EmoEdit: Evoking Emotions through Image Manipulation

Jingyuan Yang,Jiawei Feng,Weibin Luo,Dani Lischinski,Daniel Cohen-Or,Hui Huang
2024-05-21
Abstract:Affective Image Manipulation (AIM) seeks to modify user-provided images to evoke specific emotional responses. This task is inherently complex due to its twofold objective: significantly evoking the intended emotion, while preserving the original image composition. Existing AIM methods primarily adjust color and style, often failing to elicit precise and profound emotional shifts. Drawing on psychological insights, we extend AIM by incorporating content modifications to enhance emotional impact. We introduce EmoEdit, a novel two-stage framework comprising emotion attribution and image editing. In the emotion attribution stage, we leverage a Vision-Language Model (VLM) to create hierarchies of semantic factors that represent abstract emotions. In the image editing stage, the VLM identifies the most relevant factors for the provided image, and guides a generative editing model to perform affective modifications. A ranking technique that we developed selects the best edit, balancing between emotion fidelity and structure integrity. To validate EmoEdit, we assembled a dataset of 416 images, categorized into positive, negative, and neutral classes. Our method is evaluated both qualitatively and quantitatively, demonstrating superior performance compared to existing state-of-the-art techniques. Additionally, we showcase EmoEdit's potential in various manipulation tasks, including emotion-oriented and semantics-oriented editing.

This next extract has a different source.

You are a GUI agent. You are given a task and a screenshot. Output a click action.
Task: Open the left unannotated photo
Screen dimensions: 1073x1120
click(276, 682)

Computer Vision and Pattern Recognition
What problem does this paper attempt to address?
The paper attempts to address the problem of how to evoke specific emotional responses by modifying user-provided input images in the task of Affective Image Manipulation (AIM), while maintaining the original structural integrity of the images. Specifically, existing methods either perform poorly in conveying the target emotion (such as color and style adjustments) or fail to precisely balance the conflict between emotional expression and structural fidelity. The paper proposes a new framework called EmoEdit, which aims to effectively solve this problem through a combination of content and color adjustments. EmoEdit achieves this goal in two stages: first, emotional attribution is performed, using a Vision-Language Model (VLM) to create a hierarchical structure of semantic factors representing abstract emotions; then, in the image editing stage, the VLM identifies the most relevant factors and guides a generative editing model to make emotional adjustments. Additionally, the paper develops a ranking technique to select the best editing results, balancing emotional fidelity and structural integrity. Through this method, EmoEdit can effectively evoke specific emotional responses from viewers without compromising the original structure of the image.